Por citar algunas costumbres de las personas de antaño:

1. Se lavaban extremadamente poco

Las autoridades cristianas permitieron que la gente se bañara por limpieza y salud, pero condenó la asistencia a las casas de baño públicas por placer, y las mujeres tuvieron prohibido el acceso a instalaciones mixtas. Con el tiempo, las restricciones empeoraron; A los cristianos se les prohibió bañarse sin ropa y, en general, la iglesia comenzó a desaprobar la excesiva “indulgencia” en el hábito de bañarse. Esto culminó en que la iglesia medieval proclamara que el baño público conducía a la inmoralidad, relaciones promiscuas y enfermedades. Asimismo, las mujeres permanecían varios meses sin lavar sus zonas íntimas, pues de acuerdo a dicha premisa, podrían quedar infértiles.

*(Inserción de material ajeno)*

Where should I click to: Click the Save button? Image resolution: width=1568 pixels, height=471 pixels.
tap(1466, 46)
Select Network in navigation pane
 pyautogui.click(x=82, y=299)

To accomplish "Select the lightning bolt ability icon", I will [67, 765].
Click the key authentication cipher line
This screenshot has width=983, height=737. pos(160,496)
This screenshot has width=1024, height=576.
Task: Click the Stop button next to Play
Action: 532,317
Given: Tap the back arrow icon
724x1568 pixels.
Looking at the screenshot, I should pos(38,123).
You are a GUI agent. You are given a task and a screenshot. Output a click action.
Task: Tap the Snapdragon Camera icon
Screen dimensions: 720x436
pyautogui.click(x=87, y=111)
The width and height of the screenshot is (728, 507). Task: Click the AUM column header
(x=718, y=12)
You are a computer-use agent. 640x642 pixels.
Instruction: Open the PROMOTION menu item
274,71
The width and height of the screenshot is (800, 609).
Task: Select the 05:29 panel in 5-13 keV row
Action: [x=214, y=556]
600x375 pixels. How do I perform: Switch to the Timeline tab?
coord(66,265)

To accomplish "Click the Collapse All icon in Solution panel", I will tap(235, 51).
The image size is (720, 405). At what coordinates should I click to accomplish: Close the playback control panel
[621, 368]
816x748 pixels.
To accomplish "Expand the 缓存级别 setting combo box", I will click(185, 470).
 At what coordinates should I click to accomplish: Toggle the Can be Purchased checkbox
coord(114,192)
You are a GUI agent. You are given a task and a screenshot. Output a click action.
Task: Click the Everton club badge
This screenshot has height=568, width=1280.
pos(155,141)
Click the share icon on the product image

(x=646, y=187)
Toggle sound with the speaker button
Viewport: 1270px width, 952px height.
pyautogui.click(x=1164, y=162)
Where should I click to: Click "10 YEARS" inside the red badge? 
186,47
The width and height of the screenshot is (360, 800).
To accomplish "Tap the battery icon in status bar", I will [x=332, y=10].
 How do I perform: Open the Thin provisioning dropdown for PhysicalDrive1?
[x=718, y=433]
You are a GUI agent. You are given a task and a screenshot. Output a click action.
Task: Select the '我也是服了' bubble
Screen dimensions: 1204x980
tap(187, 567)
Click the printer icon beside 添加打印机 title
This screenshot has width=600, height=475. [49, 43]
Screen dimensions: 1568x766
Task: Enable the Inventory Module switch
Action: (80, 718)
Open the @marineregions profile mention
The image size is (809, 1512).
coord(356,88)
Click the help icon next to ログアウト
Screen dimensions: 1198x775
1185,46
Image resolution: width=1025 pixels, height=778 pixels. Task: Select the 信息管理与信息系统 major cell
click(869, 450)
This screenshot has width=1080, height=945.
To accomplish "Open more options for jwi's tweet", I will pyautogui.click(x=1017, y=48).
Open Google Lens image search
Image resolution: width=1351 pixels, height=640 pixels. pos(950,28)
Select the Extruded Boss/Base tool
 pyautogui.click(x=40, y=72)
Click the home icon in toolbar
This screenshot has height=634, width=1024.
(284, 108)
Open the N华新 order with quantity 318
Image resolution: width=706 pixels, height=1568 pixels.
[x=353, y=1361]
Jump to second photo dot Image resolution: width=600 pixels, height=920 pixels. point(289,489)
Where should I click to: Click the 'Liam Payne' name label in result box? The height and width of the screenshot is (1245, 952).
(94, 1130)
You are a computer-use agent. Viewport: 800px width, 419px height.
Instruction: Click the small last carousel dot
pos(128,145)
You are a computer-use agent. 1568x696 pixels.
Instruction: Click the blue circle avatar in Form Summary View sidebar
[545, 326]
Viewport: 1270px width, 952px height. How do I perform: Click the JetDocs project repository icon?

2. El olor era insoportable

Para evitar las enfermedades del agua y la naturaleza pecaminosa del baño, la gente comenzó a usar trapos perfumados para frotar sus cuerpos y perfumes para enmascarar el olor. No obstante, no fue suficiente, ya que la población comenzó a despedir un olor a podredumbre bastante rápido. Por si fuera poco, las calles de las ciudades tendían a ser recubiertas de heces y orina gracias a la gente que arrojaba el contenido de sus urinarios por las ventanas, provocando que hubieran corrientes fétidas de agua turbia. Asimismo, algunas personas debían colocarse pañuelos perfumados bajo la nariz para no vomitar cuando salían de sus casas. Si eso no es suficiente, los carniceros mataban a los animales en las calles y dejaban los restos inutilizables y sangre en el suelo, que comenzaban a pudrirse al cabo del tiempo. No es posible imaginar cómo podía sobrevivir la gente al hedor en los días de verano…

3. Pruebas de embarazo

Antes de la invención de los dispositivos actuales, la prueba más fiable era esperar y ver. Sin embargo, existían algunos remedios desagradables para que las mujeres pudieran comprobar si estaban encinta. Uno de los más llamativos fue popular en el Antiguo Egipto: Tanto los papiros médicos egipcios como Hipócrates, alabado como el padre de la medicina, sugirieron que si una mujer sospechaba de estar embarazada podía insertar una cebolla u otro vegetal de olor fuerte en sus partes íntimas durante una noche entera. Si a la mañana siguiente, su aliento emanaba un olor desagradable a cebolla, no estaba embarazada. Esto se basaba en la idea de que los vientres estaban abiertos, llevando el olor del vegetal a la boca como si fuera un túnel de viento. En caso de estar encinta, entonces el útero estaría cerrado, por lo que no podría pasar el hedor.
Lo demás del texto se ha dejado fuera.